**What needs to be done:** Copy out the material word for word, from its first line through the line that holds "coord(93,926)", including that line.

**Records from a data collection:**
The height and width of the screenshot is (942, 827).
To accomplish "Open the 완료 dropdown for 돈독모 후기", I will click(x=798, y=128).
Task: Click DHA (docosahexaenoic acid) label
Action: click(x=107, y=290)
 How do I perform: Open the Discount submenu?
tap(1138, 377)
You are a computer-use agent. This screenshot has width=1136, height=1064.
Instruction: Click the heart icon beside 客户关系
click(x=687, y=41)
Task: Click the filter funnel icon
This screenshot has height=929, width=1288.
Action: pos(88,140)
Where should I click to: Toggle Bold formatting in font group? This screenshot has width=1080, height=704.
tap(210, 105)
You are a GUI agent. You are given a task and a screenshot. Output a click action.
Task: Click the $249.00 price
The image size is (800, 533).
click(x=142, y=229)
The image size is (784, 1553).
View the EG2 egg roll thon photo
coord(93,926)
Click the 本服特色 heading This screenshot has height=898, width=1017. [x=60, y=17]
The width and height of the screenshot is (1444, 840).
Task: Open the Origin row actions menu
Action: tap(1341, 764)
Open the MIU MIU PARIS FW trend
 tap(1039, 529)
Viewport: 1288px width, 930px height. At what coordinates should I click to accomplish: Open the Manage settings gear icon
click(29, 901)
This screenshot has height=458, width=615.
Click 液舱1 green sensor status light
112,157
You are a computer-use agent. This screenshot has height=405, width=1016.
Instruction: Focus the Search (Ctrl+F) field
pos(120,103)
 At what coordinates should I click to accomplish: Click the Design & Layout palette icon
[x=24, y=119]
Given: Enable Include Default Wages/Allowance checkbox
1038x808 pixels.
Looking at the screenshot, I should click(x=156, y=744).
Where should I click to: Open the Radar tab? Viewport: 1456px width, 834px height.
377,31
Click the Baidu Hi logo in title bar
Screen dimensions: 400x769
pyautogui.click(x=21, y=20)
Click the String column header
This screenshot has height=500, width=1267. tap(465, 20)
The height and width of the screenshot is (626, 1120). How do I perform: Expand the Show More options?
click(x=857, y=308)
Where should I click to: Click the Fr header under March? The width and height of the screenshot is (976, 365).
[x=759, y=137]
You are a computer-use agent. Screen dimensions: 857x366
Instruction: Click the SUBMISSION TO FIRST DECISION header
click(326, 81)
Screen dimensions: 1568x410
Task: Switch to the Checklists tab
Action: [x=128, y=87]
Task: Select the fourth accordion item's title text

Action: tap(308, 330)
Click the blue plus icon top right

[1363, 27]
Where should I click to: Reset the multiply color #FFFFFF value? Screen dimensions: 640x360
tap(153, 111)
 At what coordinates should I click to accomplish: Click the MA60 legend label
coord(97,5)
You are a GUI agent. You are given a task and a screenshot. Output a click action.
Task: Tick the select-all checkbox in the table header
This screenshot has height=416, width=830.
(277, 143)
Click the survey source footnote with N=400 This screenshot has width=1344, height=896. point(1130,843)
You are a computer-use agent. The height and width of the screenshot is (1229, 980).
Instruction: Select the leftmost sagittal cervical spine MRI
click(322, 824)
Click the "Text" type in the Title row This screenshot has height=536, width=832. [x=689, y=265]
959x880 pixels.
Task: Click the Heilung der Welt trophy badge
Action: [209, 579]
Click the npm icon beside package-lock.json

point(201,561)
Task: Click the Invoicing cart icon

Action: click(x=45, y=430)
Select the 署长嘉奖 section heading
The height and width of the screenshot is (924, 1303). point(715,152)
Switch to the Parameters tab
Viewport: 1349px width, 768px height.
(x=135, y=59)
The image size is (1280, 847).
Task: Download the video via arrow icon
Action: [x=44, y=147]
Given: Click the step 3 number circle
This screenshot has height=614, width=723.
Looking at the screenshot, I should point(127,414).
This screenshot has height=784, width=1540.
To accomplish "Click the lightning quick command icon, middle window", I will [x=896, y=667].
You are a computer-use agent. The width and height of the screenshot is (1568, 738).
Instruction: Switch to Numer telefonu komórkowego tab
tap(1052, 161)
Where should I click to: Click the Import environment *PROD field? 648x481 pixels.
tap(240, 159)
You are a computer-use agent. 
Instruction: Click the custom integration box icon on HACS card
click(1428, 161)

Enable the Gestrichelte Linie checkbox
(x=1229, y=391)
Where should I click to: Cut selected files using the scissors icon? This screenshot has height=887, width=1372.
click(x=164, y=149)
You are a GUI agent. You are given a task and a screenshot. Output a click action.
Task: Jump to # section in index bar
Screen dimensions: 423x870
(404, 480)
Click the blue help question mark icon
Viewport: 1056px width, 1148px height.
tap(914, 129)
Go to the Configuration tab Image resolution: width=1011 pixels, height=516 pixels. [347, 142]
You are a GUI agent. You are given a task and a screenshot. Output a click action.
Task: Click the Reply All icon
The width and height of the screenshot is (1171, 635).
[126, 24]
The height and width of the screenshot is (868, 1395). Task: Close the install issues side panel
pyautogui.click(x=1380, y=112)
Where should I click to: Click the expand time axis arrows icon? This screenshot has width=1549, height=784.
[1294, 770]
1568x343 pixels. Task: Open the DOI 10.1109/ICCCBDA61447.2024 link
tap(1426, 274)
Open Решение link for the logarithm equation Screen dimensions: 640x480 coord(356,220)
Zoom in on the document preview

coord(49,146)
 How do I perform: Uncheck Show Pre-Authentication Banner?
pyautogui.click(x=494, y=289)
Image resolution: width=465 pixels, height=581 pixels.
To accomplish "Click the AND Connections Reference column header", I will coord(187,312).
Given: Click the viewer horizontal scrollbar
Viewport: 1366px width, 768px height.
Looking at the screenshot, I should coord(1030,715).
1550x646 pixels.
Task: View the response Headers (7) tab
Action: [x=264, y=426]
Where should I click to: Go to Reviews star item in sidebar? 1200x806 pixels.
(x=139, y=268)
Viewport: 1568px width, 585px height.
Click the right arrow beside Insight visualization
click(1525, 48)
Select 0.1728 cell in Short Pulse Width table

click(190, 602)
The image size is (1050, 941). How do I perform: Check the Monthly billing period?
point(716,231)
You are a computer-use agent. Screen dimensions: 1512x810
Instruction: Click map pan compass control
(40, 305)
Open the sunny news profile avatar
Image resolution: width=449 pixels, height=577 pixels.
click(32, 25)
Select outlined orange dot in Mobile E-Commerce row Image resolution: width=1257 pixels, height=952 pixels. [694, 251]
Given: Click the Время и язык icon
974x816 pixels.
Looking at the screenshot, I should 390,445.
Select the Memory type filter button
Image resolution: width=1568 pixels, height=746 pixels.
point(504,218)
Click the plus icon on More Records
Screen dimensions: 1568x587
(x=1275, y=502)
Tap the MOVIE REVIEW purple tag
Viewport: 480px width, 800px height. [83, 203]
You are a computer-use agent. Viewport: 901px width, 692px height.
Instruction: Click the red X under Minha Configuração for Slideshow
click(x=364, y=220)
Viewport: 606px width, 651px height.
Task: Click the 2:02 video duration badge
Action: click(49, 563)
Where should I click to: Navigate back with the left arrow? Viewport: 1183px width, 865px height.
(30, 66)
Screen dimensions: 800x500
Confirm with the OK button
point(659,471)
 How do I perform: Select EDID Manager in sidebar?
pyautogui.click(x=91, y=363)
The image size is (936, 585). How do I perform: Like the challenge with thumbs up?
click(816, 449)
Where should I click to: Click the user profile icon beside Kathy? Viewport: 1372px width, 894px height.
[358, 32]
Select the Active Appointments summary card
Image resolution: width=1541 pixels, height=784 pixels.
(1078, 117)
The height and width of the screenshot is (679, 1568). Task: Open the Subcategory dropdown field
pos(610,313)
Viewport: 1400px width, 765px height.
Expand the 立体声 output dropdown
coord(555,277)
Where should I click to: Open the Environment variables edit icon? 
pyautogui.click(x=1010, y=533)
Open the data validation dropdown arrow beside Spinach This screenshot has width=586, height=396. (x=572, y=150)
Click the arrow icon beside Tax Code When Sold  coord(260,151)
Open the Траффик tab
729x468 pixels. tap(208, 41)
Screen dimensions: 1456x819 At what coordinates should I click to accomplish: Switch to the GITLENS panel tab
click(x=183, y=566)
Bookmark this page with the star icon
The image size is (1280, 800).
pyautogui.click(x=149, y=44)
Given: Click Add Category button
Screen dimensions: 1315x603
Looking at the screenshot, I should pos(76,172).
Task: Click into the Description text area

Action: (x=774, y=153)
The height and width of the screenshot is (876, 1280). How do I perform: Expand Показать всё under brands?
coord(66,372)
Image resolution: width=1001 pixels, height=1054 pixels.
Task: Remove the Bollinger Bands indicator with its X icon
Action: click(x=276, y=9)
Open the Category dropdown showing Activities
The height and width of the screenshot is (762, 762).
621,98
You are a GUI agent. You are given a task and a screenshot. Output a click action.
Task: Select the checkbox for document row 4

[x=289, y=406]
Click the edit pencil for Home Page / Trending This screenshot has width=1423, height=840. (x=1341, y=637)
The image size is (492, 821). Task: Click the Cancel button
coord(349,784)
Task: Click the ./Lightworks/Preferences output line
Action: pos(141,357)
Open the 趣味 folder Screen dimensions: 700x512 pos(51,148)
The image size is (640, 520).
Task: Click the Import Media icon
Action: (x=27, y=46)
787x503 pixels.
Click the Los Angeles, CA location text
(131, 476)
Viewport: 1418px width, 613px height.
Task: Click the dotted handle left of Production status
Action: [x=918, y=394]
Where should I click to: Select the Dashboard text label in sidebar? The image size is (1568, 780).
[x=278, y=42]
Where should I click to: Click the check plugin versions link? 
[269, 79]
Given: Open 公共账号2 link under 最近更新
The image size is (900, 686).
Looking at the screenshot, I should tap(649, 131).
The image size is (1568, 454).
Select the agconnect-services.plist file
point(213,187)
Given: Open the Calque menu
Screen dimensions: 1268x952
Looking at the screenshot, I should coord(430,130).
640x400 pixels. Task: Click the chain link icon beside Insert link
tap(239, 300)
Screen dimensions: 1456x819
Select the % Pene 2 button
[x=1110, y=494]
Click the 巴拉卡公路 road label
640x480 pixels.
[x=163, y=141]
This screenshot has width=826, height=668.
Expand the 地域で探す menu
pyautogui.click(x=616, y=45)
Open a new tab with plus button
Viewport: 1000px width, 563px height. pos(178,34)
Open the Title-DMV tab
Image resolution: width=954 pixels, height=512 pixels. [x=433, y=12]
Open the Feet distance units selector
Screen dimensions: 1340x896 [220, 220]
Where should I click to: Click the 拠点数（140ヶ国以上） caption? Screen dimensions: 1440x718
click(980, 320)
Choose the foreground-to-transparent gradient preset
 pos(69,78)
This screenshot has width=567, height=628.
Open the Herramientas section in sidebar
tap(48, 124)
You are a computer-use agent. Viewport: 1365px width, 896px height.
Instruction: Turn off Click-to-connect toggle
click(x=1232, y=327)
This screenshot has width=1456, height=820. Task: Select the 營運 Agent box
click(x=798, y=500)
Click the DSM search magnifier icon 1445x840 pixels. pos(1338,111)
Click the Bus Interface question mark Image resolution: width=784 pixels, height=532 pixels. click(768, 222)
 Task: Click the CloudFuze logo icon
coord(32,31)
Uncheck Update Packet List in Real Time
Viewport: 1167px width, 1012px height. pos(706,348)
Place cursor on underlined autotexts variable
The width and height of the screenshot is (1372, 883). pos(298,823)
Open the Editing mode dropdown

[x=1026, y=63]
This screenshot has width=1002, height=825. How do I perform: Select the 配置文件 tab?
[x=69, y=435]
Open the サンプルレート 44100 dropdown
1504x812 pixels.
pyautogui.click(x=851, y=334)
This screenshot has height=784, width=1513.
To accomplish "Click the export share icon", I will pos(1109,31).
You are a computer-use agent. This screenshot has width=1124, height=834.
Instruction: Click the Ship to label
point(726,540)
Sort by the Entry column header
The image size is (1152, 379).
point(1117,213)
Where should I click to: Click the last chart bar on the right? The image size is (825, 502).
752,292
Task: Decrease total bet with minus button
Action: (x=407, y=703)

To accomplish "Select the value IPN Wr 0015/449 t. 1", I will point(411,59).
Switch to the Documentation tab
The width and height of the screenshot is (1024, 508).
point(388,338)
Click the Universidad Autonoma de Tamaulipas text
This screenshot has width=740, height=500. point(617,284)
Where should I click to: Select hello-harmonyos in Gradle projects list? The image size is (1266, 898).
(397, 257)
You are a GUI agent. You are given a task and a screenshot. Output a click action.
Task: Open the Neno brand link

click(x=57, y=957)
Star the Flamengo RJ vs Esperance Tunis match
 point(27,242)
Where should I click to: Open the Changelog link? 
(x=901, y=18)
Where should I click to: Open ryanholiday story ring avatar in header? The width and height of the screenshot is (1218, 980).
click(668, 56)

**Output of the task:**
The height and width of the screenshot is (942, 827).
To accomplish "Open the 완료 dropdown for 돈독모 후기", I will click(x=798, y=128).
Task: Click DHA (docosahexaenoic acid) label
Action: click(x=107, y=290)
 How do I perform: Open the Discount submenu?
tap(1138, 377)
You are a computer-use agent. This screenshot has width=1136, height=1064.
Instruction: Click the heart icon beside 客户关系
click(x=687, y=41)
Task: Click the filter funnel icon
This screenshot has height=929, width=1288.
Action: pos(88,140)
Where should I click to: Toggle Bold formatting in font group? This screenshot has width=1080, height=704.
tap(210, 105)
You are a GUI agent. You are given a task and a screenshot. Output a click action.
Task: Click the $249.00 price
The image size is (800, 533).
click(x=142, y=229)
The image size is (784, 1553).
View the EG2 egg roll thon photo
coord(93,926)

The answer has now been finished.